# [ASSIGNED TASK]
For each line below that contains the string "category", copy that line.

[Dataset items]
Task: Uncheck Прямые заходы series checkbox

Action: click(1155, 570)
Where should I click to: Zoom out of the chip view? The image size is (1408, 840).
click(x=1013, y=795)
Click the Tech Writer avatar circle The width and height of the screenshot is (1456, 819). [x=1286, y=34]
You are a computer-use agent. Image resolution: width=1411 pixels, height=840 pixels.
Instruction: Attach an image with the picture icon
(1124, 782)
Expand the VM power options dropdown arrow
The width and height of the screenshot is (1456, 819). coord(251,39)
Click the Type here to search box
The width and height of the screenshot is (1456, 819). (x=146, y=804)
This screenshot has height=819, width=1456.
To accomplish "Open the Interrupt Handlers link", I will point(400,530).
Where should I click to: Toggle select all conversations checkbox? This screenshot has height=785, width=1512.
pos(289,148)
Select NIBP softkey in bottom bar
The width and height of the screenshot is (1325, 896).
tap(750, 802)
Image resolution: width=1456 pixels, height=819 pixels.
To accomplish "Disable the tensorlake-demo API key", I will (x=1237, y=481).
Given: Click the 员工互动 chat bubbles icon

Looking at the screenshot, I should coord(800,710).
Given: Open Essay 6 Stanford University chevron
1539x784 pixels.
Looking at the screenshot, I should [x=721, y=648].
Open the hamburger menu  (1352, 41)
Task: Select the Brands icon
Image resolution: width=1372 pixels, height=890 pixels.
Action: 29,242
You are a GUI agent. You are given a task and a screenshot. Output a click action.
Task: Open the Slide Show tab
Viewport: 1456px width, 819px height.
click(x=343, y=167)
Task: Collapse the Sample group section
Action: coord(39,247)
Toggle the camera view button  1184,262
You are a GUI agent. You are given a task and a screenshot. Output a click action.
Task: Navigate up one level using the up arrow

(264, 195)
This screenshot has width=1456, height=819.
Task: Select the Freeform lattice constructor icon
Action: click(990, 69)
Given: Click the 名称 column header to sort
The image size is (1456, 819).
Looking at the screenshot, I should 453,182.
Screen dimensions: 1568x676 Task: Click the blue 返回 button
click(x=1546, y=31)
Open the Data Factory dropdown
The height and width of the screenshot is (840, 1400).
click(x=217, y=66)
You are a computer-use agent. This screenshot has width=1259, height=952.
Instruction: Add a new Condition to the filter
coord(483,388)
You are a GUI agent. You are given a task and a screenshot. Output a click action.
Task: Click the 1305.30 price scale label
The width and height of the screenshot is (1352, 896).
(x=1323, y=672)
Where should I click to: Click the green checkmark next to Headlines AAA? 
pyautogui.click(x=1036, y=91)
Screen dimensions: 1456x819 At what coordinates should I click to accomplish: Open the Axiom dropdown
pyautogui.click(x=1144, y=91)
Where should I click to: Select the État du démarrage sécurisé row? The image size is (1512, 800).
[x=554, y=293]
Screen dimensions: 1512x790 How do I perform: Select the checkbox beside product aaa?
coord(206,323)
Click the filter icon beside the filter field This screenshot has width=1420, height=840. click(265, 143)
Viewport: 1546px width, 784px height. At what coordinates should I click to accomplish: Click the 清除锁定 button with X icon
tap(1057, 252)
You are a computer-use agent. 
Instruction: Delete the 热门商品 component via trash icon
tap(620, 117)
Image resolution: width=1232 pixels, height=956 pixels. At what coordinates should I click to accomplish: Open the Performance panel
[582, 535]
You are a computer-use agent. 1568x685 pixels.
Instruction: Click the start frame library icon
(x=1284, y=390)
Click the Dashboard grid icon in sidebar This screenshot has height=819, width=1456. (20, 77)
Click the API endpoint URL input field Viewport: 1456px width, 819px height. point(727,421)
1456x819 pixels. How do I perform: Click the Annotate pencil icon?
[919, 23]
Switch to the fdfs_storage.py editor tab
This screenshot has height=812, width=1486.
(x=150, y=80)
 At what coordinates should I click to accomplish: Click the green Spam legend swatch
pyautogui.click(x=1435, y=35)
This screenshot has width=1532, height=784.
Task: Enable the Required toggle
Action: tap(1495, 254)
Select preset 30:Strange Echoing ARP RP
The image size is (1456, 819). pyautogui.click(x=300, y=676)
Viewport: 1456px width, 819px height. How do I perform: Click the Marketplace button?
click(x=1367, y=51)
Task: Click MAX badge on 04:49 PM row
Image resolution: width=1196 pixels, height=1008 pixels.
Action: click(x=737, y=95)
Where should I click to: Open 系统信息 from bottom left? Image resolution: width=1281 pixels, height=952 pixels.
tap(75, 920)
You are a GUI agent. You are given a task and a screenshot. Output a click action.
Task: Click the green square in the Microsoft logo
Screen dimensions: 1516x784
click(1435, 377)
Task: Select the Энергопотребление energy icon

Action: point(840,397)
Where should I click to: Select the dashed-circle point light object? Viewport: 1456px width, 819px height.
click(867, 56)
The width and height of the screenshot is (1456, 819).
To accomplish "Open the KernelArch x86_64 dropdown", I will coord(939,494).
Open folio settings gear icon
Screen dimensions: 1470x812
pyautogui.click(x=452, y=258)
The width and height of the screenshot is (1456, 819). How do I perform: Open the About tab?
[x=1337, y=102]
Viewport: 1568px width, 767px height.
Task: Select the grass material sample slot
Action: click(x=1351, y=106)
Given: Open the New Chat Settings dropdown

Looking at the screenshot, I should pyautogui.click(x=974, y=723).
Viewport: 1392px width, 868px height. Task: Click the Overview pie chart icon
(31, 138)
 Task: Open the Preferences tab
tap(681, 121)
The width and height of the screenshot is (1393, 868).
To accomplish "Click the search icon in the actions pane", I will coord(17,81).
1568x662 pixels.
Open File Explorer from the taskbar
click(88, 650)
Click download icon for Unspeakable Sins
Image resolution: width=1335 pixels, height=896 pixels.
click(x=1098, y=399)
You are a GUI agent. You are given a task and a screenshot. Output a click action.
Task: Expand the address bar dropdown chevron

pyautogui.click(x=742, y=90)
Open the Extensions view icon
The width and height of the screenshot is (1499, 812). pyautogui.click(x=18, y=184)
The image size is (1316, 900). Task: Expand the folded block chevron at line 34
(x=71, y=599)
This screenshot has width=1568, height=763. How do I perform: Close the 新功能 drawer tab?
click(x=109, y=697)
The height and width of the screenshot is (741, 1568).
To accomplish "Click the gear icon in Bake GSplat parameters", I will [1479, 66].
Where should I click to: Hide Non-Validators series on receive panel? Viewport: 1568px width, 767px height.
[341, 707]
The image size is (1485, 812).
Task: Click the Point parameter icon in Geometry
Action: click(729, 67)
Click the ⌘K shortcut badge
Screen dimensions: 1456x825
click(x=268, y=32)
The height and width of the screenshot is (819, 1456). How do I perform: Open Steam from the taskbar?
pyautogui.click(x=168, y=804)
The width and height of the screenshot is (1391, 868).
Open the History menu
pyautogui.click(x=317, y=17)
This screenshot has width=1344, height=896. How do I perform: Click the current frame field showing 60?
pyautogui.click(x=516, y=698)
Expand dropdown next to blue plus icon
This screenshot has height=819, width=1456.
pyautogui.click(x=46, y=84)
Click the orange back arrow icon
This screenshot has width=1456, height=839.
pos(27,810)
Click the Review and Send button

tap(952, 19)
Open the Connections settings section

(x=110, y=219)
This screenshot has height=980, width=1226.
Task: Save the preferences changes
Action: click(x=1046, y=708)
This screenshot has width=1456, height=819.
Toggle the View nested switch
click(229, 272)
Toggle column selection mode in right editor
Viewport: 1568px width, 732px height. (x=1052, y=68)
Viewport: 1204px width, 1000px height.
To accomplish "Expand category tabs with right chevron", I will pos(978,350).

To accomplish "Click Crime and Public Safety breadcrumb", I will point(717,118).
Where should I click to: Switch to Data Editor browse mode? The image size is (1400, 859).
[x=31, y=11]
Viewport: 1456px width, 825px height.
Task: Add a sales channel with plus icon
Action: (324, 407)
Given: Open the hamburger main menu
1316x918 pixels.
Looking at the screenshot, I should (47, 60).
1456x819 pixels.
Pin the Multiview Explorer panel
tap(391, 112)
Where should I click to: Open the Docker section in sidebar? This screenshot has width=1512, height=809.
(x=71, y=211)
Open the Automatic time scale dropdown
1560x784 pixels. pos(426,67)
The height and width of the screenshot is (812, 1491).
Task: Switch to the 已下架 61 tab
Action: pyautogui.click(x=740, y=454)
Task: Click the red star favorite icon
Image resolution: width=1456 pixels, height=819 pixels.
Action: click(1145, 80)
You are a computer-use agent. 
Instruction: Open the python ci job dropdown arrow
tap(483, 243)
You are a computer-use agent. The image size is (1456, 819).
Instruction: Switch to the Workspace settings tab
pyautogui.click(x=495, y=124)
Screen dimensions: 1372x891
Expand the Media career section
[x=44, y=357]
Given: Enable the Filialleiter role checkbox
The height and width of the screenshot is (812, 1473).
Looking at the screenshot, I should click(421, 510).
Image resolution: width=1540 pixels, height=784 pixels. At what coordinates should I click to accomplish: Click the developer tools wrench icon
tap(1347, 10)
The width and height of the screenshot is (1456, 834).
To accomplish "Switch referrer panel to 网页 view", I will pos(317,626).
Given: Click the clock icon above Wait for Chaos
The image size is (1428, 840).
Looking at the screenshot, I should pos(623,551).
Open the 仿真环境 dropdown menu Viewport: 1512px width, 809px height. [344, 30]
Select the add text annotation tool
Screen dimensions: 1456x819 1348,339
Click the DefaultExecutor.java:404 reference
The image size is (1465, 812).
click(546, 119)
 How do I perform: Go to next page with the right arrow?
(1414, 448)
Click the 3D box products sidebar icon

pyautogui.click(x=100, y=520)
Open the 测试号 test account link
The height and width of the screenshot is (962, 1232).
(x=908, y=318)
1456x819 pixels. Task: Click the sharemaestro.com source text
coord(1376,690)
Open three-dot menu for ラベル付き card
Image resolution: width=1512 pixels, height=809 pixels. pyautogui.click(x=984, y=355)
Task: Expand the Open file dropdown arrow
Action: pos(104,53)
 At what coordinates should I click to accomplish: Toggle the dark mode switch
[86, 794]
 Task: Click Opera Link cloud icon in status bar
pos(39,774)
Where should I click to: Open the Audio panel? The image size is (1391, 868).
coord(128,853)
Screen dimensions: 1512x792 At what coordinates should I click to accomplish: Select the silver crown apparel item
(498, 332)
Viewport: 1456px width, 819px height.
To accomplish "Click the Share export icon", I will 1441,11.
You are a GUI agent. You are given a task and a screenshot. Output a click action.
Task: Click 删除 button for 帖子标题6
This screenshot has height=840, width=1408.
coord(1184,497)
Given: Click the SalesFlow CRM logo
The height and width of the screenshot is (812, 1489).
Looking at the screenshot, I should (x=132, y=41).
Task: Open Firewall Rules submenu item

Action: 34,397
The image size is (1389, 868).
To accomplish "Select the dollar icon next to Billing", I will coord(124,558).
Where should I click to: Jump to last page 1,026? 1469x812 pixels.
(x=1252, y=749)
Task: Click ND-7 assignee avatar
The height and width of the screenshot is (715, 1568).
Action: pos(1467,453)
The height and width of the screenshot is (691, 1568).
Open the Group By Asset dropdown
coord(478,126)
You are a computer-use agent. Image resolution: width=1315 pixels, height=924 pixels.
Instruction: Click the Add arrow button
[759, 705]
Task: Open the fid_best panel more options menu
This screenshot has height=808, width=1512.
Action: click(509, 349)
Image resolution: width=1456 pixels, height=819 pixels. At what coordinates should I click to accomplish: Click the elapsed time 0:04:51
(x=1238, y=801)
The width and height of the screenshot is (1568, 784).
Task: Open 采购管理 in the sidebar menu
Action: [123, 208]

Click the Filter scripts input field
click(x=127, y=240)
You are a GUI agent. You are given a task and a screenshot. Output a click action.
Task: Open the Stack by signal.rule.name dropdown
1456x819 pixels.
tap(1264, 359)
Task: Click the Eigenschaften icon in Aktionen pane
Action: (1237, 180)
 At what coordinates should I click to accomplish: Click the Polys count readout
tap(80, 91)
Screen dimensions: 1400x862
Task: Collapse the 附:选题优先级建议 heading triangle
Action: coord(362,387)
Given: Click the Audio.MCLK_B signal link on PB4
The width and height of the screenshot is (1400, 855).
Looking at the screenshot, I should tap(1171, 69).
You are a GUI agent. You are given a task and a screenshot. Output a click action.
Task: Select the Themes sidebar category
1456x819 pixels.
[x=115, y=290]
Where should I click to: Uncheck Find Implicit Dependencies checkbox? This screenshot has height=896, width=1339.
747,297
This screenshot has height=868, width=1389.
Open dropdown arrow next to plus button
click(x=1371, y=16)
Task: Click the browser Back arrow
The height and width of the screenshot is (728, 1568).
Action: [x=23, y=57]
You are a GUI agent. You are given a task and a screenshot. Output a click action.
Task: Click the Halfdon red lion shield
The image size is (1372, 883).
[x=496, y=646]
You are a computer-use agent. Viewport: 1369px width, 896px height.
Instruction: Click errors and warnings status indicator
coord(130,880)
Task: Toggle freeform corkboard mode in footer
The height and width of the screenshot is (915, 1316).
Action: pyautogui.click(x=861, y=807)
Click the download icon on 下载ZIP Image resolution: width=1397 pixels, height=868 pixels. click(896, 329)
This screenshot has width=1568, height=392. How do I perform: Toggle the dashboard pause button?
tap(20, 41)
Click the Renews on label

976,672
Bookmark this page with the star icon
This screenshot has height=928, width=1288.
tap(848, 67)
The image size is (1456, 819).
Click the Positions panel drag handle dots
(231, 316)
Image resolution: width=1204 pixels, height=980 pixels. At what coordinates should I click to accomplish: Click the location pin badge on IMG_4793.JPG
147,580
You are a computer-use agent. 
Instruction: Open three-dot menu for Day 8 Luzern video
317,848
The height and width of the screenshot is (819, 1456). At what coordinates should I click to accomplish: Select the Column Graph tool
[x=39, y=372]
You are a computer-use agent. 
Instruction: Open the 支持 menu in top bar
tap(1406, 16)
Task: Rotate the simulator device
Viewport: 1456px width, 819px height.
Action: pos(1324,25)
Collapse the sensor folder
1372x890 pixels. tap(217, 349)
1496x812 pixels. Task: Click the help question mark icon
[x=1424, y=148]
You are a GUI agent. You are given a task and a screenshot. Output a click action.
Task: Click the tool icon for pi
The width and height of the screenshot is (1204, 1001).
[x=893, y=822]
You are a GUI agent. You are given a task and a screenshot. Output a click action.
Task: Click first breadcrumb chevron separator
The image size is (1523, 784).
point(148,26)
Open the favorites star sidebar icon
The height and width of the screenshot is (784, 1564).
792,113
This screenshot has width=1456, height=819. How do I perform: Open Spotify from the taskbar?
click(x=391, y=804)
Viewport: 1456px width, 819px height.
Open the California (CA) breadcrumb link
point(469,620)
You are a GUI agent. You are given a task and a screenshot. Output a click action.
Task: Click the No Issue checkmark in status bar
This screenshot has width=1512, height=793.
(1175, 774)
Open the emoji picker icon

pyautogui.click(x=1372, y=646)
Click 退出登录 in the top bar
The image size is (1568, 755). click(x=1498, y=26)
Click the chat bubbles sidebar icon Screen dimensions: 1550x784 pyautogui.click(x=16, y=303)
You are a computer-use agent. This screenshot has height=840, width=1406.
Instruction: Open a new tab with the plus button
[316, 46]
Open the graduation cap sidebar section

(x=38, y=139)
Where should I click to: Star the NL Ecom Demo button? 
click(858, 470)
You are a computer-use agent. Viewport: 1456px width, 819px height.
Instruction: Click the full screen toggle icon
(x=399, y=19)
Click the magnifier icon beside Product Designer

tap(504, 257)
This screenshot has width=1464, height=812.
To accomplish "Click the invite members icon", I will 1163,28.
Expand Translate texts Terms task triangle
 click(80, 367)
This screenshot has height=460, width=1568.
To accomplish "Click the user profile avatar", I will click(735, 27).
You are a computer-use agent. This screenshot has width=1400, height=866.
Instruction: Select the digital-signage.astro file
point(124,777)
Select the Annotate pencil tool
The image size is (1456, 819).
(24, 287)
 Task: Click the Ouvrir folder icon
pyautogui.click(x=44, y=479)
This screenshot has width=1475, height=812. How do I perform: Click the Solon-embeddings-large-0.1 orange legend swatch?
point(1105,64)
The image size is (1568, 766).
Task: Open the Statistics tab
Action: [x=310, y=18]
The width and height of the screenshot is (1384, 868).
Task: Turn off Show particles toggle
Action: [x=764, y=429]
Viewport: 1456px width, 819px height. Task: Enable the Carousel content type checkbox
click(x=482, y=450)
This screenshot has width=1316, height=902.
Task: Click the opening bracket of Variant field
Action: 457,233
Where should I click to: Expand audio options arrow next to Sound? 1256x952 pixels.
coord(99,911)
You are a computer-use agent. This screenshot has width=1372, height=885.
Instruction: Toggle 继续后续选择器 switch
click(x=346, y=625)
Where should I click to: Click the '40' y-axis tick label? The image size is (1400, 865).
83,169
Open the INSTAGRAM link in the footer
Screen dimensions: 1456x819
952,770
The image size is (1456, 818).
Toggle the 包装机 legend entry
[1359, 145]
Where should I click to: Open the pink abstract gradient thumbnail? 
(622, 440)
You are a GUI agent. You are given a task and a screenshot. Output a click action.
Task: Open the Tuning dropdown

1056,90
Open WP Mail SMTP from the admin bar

# [OUTPUT]
To accomplish "Expand category tabs with right chevron", I will pos(978,350).
Task: Select the Themes sidebar category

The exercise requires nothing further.